**HOW TO COMPLETE THIS TASK**
Which lines should be repeated? Exactly the one containing "Task: Switch to the Genel Bakış tab" and every line after it through the end of the entries below.

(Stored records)
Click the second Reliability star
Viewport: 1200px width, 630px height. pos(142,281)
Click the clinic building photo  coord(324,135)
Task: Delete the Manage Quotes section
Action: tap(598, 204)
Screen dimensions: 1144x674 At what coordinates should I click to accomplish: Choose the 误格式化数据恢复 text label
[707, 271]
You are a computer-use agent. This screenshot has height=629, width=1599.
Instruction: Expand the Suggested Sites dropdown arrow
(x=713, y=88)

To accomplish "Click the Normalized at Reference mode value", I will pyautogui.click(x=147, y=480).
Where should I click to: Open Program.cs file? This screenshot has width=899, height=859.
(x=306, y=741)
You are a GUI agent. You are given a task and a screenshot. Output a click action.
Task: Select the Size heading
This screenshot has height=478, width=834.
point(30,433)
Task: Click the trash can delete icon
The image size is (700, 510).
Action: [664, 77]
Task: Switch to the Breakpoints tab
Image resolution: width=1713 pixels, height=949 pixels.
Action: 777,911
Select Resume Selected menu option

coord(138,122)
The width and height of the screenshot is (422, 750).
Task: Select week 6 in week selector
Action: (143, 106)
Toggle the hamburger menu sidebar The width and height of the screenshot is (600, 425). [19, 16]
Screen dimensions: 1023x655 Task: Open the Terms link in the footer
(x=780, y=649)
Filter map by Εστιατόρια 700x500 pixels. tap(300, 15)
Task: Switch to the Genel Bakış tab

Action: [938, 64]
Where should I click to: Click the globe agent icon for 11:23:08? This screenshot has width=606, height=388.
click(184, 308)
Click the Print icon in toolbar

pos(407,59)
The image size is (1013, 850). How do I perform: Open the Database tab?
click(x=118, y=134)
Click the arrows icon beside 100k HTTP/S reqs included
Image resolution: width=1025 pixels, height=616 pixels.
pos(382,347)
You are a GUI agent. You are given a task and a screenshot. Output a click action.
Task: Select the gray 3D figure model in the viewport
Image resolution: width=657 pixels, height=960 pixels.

**EXERCISE SOLUTION**
Task: Switch to the Genel Bakış tab

Action: [938, 64]
Where should I click to: Click the globe agent icon for 11:23:08? This screenshot has width=606, height=388.
click(184, 308)
Click the Print icon in toolbar

pos(407,59)
The image size is (1013, 850). How do I perform: Open the Database tab?
click(x=118, y=134)
Click the arrows icon beside 100k HTTP/S reqs included
Image resolution: width=1025 pixels, height=616 pixels.
pos(382,347)
You are a GUI agent. You are given a task and a screenshot. Output a click action.
Task: Select the gray 3D figure model in the viewport
Image resolution: width=657 pixels, height=960 pixels.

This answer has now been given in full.